9. The method according to claim 1, wherein in the preprocessing step, a plurality of fixed-length uncoded fields are removed, and the plurality of variable-length uncoded bit fields are interleaved with the variable-length uncoded bit fields. A long code as a plurality of fixed-length codes consisting of a plurality of fixed-length bit fields, and that one fixed-length bit field has been passed or removed in the pre-processing field and has been passed in the pre-processing field. 7. The decoding method according to claim 6, further comprising a tag indicating any one of the following: and outputting the tag such that the tag exists before or after a marker indicating a fixed-length uncoded field.

10. The decoding method according to claim 6, wherein said data block is Huffman-coded.

11. A discrete cosine transform (DCT) device, comprising a transposed matrix storage means and a combination circuit interconnected with the transposed matrix storage means for performing a DCT operation without using a clocked storage means. A DCT device having a circuit.

12. The DCT apparatus according to claim 11, wherein the combination circuit has a predetermined number of stages for performing a DCT operation, and the stages are sequentially arranged.

13. The DCT apparatus according to claim 11, further comprising multiplexing means for multiplexing data input to said DCT apparatus and an output of said transposed matrix storage means.

14. The DCT device according to claim 11, further comprising control means for controlling an operation of the DCT device.

15. An inverse discrete cosine transform (DCT) device, comprising: transposed matrix storage means; interconnected with said transposed matrix storage means;
Inverse DC having an arithmetic circuit whose main component is a combinational circuit for performing a DCT operation without using storage means
T device.

16. The inverse DCT apparatus according to claim 15, wherein the combination circuit has a predetermined number of stages for performing an inverse DCT operation, and the stages are sequentially arranged.

17. The inverse DCT apparatus according to claim 15, further comprising multiplexing means for multiplexing data input to said inverse DCT apparatus and an output of said transposed matrix storage means.

18. The inverse DCT device according to claim 15, further comprising control means for controlling an operation of the inverse DCT device.

19. A discrete cosine transform (DCT) of the data.
A method for performing a DCT operation on input data in accordance with a first direction by using an operation circuit mainly including a combination circuit that performs a DCT operation without clocked storage means; Storing the data stored in the transposed matrix storage means in the second direction using the arithmetic circuit; and storing the data stored in the transposed matrix storage means in the second direction in accordance with the first direction. DCT operation to obtain transformed data.

20. The D according to claim 19, wherein the DCT is calculated in a predetermined number of stages arranged sequentially.
CT method.

21. The method according to claim 19, further comprising the step of multiplexing input data and an output of said transposed matrix storage means.
The described DCT method.

22. An inverse discrete cosine transform (DCT) method using an arithmetic circuit mainly composed of a combinational circuit for performing an inverse DCT operation without clocked storage means, and adjusting an input coefficient in the first direction.

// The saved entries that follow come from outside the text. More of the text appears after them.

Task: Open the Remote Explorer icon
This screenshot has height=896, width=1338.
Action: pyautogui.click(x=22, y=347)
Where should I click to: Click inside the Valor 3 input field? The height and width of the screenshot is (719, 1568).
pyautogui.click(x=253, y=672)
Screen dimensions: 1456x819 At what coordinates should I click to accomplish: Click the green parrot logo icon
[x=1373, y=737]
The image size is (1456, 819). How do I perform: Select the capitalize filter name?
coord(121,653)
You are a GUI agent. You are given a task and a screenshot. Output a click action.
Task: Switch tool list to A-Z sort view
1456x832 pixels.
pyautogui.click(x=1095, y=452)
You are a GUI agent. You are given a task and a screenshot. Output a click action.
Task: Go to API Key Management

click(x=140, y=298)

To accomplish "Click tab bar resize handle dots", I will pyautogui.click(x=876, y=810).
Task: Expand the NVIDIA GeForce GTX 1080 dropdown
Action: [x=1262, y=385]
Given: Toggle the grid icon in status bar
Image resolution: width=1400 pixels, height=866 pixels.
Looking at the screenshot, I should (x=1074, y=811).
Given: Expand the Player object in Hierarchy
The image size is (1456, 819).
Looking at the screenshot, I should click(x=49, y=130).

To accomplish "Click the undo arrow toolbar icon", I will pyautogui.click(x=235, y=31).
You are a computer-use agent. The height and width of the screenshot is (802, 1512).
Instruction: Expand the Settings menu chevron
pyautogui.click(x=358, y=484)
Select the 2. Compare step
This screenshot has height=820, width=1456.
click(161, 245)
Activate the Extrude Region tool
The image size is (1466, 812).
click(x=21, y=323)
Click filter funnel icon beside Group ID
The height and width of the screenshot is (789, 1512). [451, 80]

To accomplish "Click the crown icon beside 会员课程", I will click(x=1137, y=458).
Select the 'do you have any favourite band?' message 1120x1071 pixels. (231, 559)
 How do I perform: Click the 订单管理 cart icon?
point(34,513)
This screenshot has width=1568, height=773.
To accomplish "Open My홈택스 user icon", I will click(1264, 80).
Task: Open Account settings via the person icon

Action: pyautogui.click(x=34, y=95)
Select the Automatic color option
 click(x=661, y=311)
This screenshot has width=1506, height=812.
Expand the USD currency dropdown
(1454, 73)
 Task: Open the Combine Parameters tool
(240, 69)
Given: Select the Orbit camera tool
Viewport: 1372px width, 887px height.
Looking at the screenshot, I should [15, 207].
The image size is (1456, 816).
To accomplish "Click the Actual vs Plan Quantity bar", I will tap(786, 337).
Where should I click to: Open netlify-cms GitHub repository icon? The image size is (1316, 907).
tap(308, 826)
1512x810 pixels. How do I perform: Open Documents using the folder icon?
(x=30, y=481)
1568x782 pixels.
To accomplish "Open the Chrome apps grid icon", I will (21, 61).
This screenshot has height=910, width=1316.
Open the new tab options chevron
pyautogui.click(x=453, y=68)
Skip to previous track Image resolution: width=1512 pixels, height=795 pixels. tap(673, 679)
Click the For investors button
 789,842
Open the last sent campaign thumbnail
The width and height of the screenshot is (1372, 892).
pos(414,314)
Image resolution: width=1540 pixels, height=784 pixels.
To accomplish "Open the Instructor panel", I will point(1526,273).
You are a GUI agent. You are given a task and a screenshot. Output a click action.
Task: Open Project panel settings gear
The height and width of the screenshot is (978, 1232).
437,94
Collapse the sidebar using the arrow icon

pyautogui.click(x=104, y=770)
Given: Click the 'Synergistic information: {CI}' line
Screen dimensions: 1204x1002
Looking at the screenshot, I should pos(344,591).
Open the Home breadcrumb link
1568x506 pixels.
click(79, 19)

Performing a DCT operation; storing the input coefficient subjected to the DCT in the transposed matrix storage means interconnected with the combinational circuit in accordance with the first direction; Performing an inverse DCT operation on the stored coefficients according to the second direction to obtain inverse transformed data.

23. The inverse DCT method according to claim 22, wherein the inverse DCT is calculated in a predetermined number of stages arranged sequentially.

24. The method according to claim 22, further comprising the step of multiplexing input data and an output of said transposed matrix storage means.
The described inverse DCT method.

25. Claims 6 to 10 and 19 to 2
A storage medium that stores the method according to any one of claims 4 as program code executable by a computer.